GRAÇA

Um fio de luz ultrapassava a telha quebrada de sua casa alcançando o seu rosto enrugado. Um copo vazio em cima do criado mudo relembrava a festança de bebidas e palavrões. Um feliz aniversário de varias emoções e poucos presentes, mas para um homem sem esposa e filhos, ser lembrado tem o mesmo valor.

Enrolado no seu cobertor especial, e único, ele se levanta da cama em direção ao espelho (um caco de espelho), como se fosse reparar algum defeito em seu semblante. Defeito havia, mas poucos: olheiras profundas, cabelo despenteado, sorriso incompleto... –É Roberto! A vida foi dura demais. O tempo foi rude até. Deixou sua cabeça confusa de pensamentos.

A mulher que convivia no mesmo teto, que alimentava os seus projetos, os seus sonhos, abandonou-lhe em plena alvorada levando consigo os três filhos. A causa não foi traição e nem desleixo da sua parte, pois se existia uma coisa que ele mais apegava ao coração era o amor de sua família, porem o medo de não enfrentar o mal do alcoolismo, o qual o escravizou terrivelmente em curto prazo, foi o estopim da separação.

Em pouco tempo a voz suave de um locutor passou a ser de um cão sedento. O corpo de um atleta olímpico passou a ser esquelético quase como a de um judeu nos campos de concentração nazista.

Herança hereditária, não se sabe, mas seu pai morreu num barzinho (hoje fechado), agonizando com dores abdominais. Laudo da pericia medica: alta taxa de álcool no sangue e corte interno no fígado esquerdo. Diferente de seu pai, Roberto era um amigo excepcional, um vizinho exemplar... Era! Hoje recorta as fotos, extinguindo exatamente suas razões e perfeições. Mas guardando lembranças felizes.

Alguém bate em sua porta. Ele demora a abrir. Novamente outra batida. Ele se irrita e murmura dentro de si. –Será que a morte veio me buscar logo cedo! – Cedo no sentido de horas e não pela debilidade, porquanto sabia que a qualquer momento chegaria o seu fim.

Ao abrir, uma surpresa, o carteiro com um envelope na mão pronuncia o seu nome e o nome do remetente: - Marta Castro de... ! As palavras do carteiro são interrompidas pela ansiedade de Roberto. Faz tempo que ele não recebe uma carta tão especial. Uma carta de uma pessoa que nunca mais vira. Seus olhos enchem de lagrimas ao notar que além do conteúdo (uma folha simples de um caderno infantil) há também uma fotografia. Ele fecha os olhos e ergue a cabeça aos céus como se fizesse uma petição ao Divino, mas indiscutivelmente Roberto estava agradecendo o ato redentor da graça.

Sabe, graça é isso: é um favor imerecido.
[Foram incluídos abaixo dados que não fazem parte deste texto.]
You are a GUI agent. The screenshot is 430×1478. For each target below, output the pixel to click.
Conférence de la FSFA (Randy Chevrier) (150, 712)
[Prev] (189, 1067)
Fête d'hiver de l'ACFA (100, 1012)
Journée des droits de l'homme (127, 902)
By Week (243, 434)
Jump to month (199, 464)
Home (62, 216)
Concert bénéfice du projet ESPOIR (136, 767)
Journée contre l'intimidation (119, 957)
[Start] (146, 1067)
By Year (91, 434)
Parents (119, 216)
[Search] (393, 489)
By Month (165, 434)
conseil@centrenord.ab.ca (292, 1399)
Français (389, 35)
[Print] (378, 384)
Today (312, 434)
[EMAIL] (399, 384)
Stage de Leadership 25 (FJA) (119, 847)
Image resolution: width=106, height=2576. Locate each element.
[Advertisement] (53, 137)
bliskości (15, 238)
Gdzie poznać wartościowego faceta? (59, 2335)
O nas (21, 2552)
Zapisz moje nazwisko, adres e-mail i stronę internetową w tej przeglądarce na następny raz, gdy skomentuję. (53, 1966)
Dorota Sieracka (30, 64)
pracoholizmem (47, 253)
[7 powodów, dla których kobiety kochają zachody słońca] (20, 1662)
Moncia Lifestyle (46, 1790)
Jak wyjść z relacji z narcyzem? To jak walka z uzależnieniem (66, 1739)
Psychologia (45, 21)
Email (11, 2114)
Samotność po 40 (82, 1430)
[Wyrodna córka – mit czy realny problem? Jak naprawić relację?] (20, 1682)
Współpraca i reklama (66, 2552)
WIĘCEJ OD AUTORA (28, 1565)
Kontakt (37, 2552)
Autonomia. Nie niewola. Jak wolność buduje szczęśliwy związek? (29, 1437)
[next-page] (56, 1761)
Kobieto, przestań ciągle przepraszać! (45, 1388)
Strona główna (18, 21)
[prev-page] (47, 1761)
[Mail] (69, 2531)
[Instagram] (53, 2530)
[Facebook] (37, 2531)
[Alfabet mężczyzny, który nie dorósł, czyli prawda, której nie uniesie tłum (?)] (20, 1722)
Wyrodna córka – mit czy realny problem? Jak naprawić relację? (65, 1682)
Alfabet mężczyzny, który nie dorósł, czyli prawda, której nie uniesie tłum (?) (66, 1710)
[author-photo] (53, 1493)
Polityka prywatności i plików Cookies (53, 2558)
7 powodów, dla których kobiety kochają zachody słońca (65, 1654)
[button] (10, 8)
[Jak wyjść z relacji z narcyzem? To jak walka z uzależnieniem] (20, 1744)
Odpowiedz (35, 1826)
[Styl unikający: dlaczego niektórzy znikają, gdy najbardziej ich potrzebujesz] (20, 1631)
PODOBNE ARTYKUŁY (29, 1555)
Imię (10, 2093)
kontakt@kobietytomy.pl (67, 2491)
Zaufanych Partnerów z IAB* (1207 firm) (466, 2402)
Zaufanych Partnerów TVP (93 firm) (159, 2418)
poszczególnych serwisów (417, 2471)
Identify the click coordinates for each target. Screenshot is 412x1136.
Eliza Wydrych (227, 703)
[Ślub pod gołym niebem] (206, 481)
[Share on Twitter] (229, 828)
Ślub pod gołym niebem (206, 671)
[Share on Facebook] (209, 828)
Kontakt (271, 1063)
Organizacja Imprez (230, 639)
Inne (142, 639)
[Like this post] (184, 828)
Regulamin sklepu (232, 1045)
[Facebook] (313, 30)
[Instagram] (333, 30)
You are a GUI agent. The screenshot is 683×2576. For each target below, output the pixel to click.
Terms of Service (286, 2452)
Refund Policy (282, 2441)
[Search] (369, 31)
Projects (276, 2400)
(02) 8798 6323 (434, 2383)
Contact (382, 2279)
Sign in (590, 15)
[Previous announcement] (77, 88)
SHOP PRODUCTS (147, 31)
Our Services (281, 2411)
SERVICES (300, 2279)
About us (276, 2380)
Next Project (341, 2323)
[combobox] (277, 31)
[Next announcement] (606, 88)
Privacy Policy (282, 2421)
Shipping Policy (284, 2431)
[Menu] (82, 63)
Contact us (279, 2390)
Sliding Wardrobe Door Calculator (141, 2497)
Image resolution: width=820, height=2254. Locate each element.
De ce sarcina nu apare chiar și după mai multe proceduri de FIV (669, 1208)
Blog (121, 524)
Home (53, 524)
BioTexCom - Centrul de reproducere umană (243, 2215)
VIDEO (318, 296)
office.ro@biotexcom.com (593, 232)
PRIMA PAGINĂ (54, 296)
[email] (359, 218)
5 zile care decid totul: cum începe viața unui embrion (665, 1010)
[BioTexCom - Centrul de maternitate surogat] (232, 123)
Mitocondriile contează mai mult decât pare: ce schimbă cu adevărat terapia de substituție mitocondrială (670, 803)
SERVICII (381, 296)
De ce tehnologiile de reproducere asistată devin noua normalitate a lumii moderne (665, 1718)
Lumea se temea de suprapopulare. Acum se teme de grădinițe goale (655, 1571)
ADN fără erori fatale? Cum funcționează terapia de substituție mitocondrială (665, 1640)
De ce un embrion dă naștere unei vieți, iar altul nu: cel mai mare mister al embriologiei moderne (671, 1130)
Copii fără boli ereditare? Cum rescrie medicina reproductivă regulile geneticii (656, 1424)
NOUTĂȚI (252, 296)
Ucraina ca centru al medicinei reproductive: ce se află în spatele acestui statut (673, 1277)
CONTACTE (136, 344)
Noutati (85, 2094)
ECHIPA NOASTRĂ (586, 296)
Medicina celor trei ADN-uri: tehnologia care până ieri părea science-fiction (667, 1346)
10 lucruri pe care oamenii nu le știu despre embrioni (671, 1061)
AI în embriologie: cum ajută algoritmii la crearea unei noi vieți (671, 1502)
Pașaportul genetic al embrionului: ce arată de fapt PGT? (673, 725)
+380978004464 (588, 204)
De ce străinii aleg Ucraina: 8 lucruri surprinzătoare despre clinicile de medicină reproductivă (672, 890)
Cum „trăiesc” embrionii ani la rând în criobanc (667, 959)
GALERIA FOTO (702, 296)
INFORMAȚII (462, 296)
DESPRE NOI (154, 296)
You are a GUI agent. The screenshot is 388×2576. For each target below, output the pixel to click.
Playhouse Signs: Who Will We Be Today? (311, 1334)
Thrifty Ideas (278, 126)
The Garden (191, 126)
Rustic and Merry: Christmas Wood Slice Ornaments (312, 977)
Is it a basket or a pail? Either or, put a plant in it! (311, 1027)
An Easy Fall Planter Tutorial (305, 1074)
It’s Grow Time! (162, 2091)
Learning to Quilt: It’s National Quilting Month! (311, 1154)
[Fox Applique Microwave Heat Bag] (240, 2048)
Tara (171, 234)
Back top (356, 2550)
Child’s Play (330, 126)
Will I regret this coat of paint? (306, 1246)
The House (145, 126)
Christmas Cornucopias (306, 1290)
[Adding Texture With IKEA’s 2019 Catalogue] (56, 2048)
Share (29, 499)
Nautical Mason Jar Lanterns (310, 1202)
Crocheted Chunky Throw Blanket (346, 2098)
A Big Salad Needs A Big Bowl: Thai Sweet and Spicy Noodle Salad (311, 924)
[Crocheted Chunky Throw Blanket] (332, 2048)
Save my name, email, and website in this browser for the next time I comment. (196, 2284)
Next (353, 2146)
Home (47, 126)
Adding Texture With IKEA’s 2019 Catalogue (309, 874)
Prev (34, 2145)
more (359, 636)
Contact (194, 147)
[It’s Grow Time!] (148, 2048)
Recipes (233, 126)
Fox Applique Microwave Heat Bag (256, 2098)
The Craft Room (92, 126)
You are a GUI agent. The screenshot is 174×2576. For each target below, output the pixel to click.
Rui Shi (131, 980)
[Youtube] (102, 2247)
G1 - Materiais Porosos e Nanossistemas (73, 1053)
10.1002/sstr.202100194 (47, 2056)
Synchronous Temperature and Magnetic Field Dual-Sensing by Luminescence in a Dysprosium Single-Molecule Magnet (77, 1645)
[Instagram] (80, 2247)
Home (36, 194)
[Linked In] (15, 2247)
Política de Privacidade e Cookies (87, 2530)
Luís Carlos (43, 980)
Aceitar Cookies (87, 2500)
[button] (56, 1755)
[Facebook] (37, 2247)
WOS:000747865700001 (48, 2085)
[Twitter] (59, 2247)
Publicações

É algo que, notoriamente, não aspirava confiança ao favorecido. É como trocar de senha com o segundo da fila sabendo que o seu bilhete é o de numero 100. Inacreditável, mas com a graça, isso acontece.

A imagem na foto é familiar. É intrínseca. É única. São copias de sua vida. Seus filhos aparecem sorridentes, como se dissessem: - Papai, estamos bem! Combinando harmoniosamente com a correspondência que dizia:- Roberto, apesar das faltas que o nosso relacionamento geraram, e que produziram um fardo pesadíssimo em nossa relação, saiba que você foi o primeiro homem que amei e que me entreguei. Sei da dor e do sofrimento que estais passando sem a nossa companhia, porem nunca esqueça que os nossos filhos te amam profundamente e que brevemente nós iremos te visitar... Te amamos. PS: Estou orando por você.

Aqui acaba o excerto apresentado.